Lucia

The annual candlelit Lucia procession on 13 December is perhaps one of the more exotic-looking Swedish customs, with girls and boys clad in white full-length gowns singing songs together.

When I was growing up, every year there was a Lucia procession in school, and the students in the school voted among the girls who would be the Lucia of the year. It was a dream among all girls to once become Lucia. I don’t remember ever being chosen, but now I am a grown up and I can be my own Lucia, in my own way.

Lucia − the bearer of light

Alongside Midsummer, the Lucia celebrations is one of the most cultural traditions in Sweden, with their clear reference to life in the peasant communities of old: darkness and light, cold and warmth.

Lucia is an ancient mythical figure with an abiding role as a bearer of light in the dark Swedish winters.

The many Lucia songs all have the same theme:

The night treads heavily
around yards and dwellings
In places unreached by sun,
the shadows brood
Into our dark house she comes,
bearing lighted candles,
Saint Lucia, Saint Lucia.

I am doing it my own way of course, adding some wool to the costume 🙂

The story behind Swedish Lucia

The Lucia tradition can be traced back to the martyr St Lucia of Syracuse (died in 304) . It is said that she consorted with the Devil and that her children were invisible infernals. The name may be associated with both lux (light) and Lucifer (Satan), and its origins are difficult to determine. The present custom appears to be a blend of traditions.

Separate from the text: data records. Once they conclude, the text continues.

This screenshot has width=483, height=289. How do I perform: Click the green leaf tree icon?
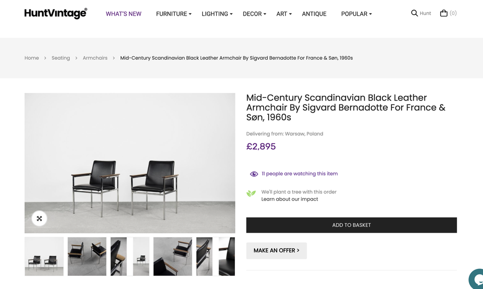(251, 194)
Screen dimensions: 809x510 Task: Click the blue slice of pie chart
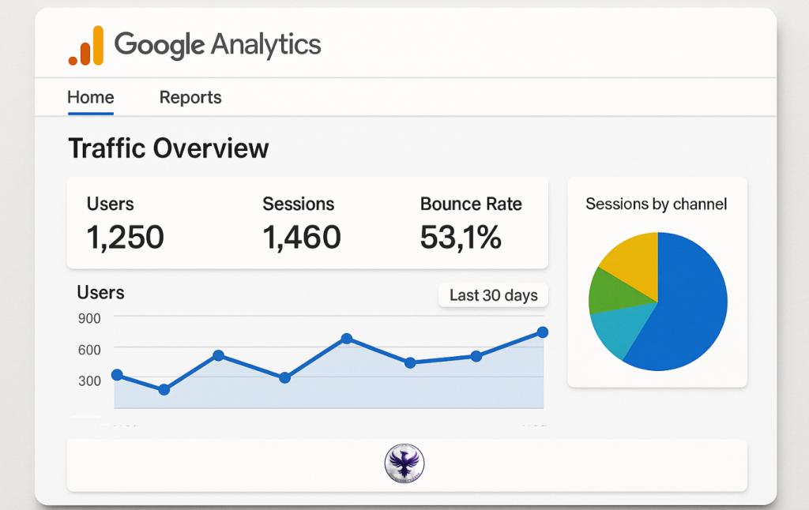coord(686,308)
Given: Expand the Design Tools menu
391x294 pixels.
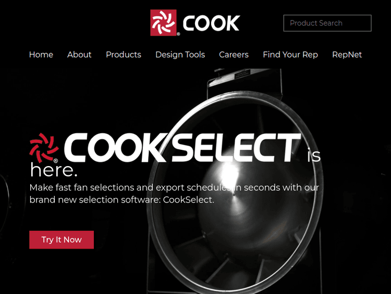Looking at the screenshot, I should (180, 54).
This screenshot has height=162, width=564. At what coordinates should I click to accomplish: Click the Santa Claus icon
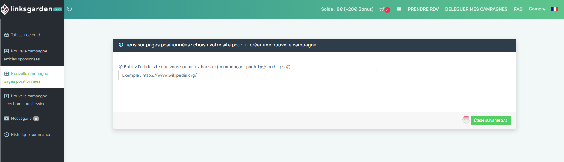coord(466,120)
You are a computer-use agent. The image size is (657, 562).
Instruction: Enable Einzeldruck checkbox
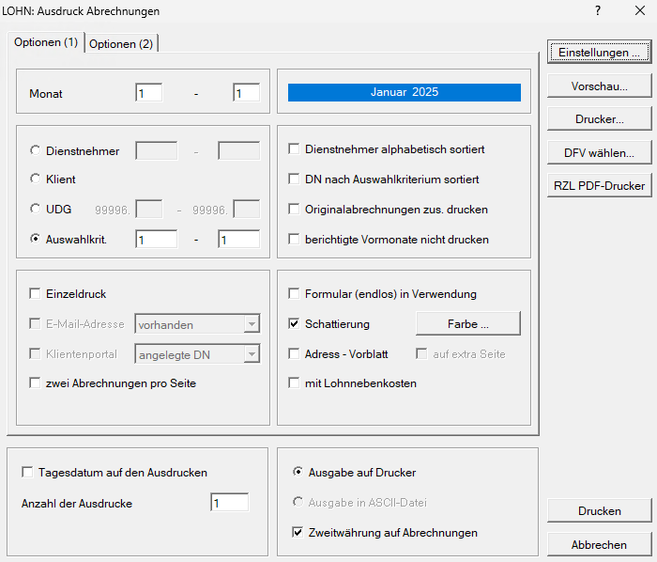tap(36, 294)
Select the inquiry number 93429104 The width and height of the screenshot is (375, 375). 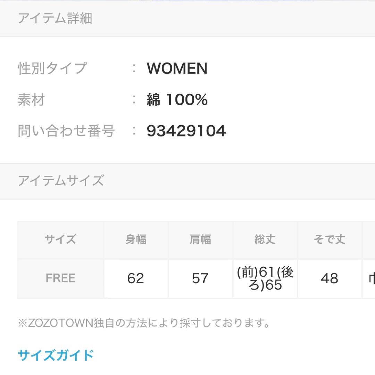point(186,131)
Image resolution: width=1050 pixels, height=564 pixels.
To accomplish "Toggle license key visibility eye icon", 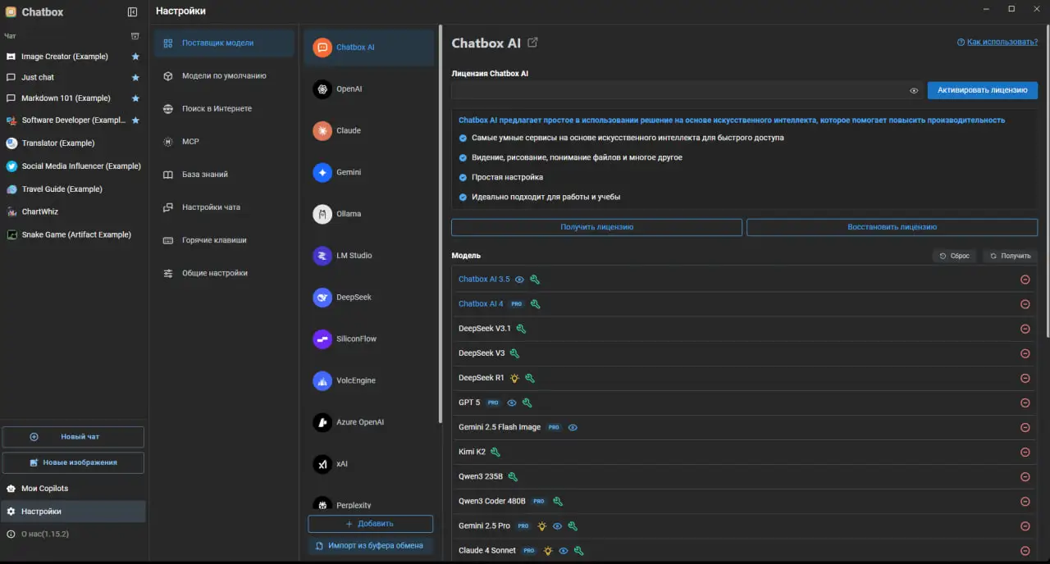I will 914,90.
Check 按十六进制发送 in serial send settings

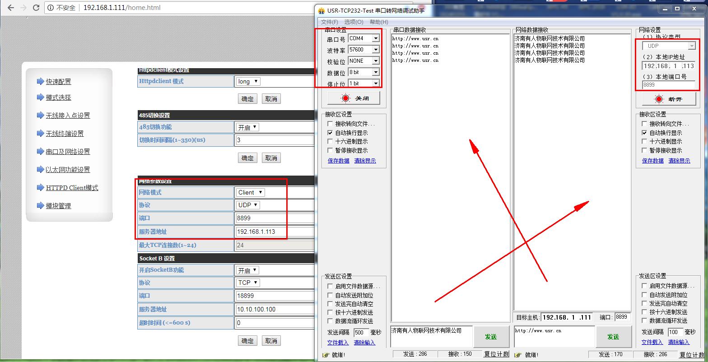(x=331, y=312)
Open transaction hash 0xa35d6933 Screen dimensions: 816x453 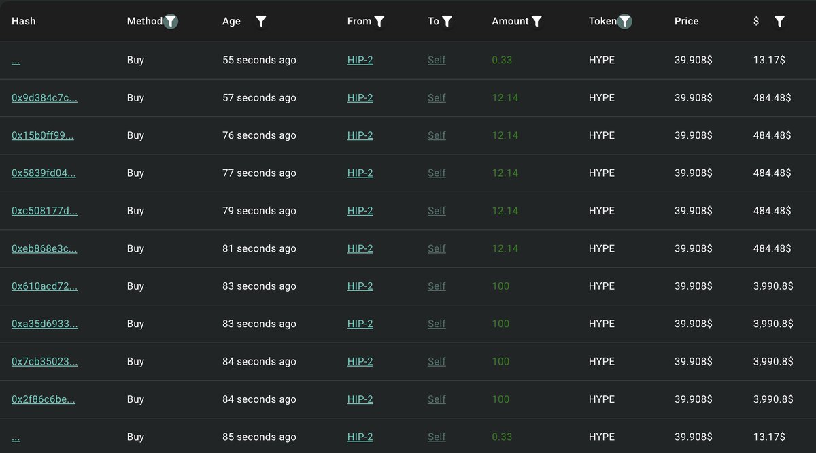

In the old almanac, Lucia Night was the longest of the year. It was a dangerous night when supernatural beings were abroad and all animals could speak. By morning, the livestock needed extra feed. The last person to rise that morning was nicknamed ‘Lusse the Louse’ and often given a playful beating round the legs with birch twigs. In agrarian Sweden, young people used to dress up as Lucia figures (lussegubbar) that night and wander from house to house singing songs and scrounging for food and schnapps.

The first recorded appearance of a white-clad Lucia in Sweden was in a country house in 1764. The custom did not become universally popular in Swedish society until the 1900s, when schools and local associations in particular began promoting it. The old lussegubbar custom virtually disappeared with urban migration, and white-clad Lucias with their singing processions were considered a more acceptable, controlled form of celebration than the youthful carousals of the past. Stockholm proclaimed its first Lucia in 1927. The custom whereby Lucia serves coffee and buns (lussekatter) dates back to the 1880s.